Stored data entries
Content starts

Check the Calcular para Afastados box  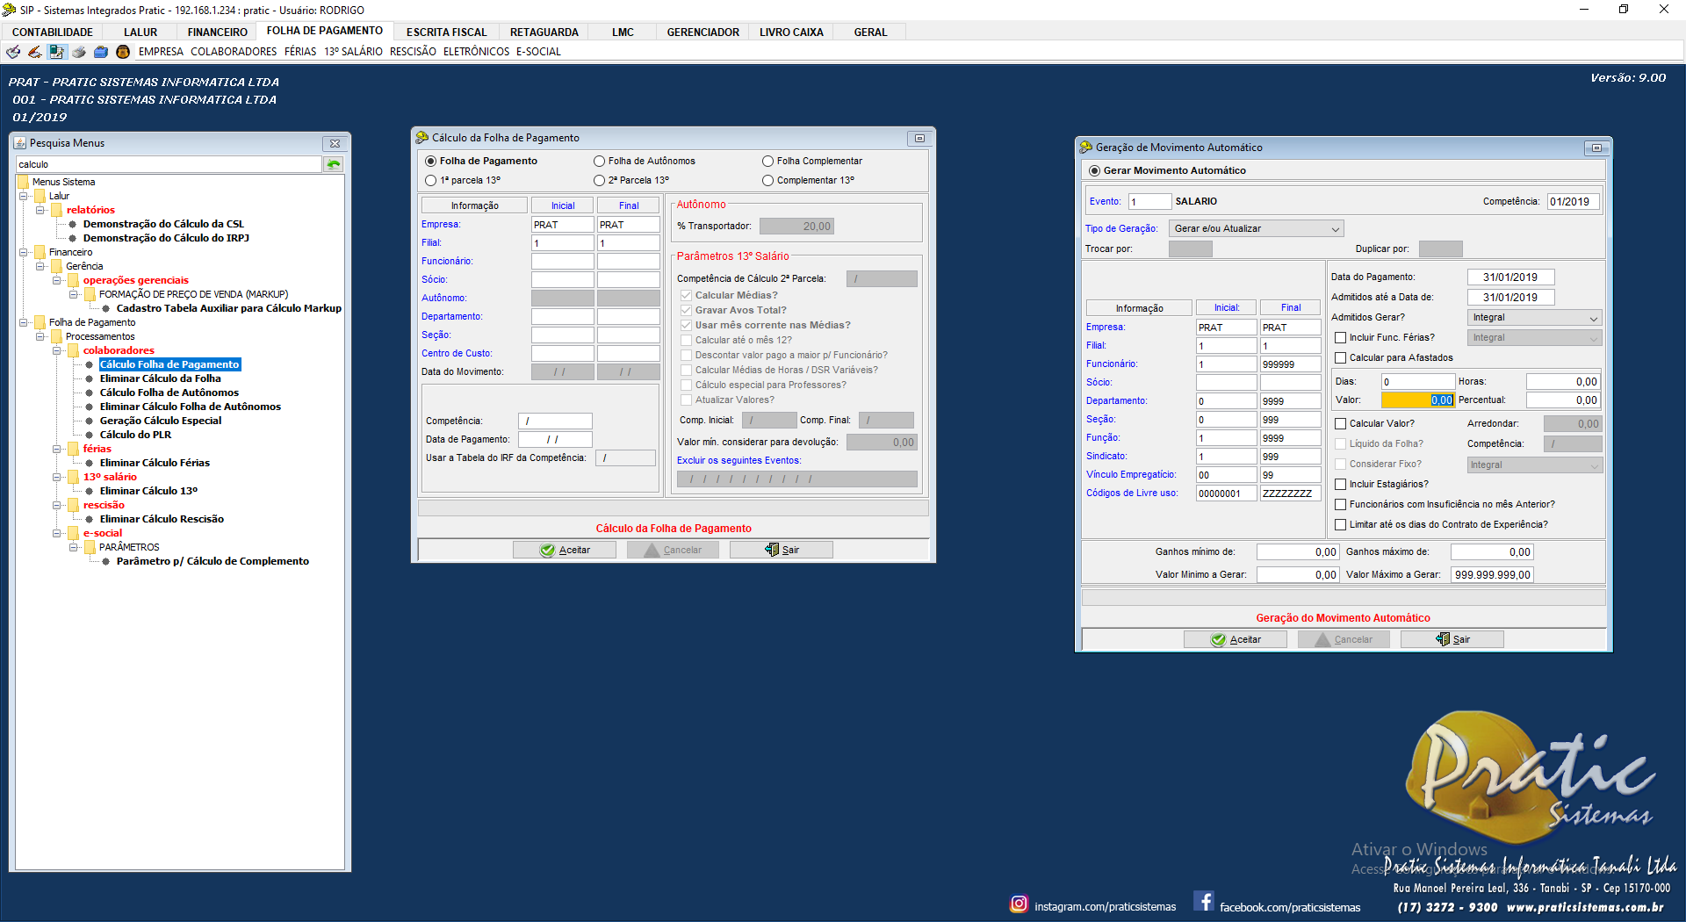click(1341, 358)
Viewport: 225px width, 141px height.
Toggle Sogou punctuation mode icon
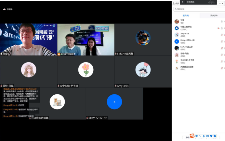(200, 136)
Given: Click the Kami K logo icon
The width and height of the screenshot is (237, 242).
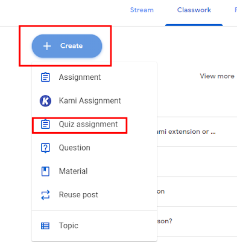Looking at the screenshot, I should coord(45,101).
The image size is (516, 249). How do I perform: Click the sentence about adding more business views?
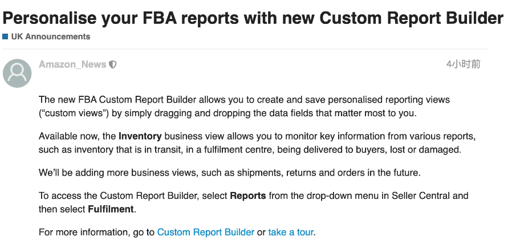230,173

Content ends

> WORK TASK:
Write out, exactly as they stand, the line with "Viewport: 225px width, 141px height." and every line after it through the end of the entries above; omit the pictures.

> REPLY:
Viewport: 225px width, 141px height.
Toggle Sogou punctuation mode icon
(200, 136)
Given: Click the Kami K logo icon
The width and height of the screenshot is (237, 242).
Looking at the screenshot, I should coord(45,101).
The image size is (516, 249). How do I perform: Click the sentence about adding more business views?
230,173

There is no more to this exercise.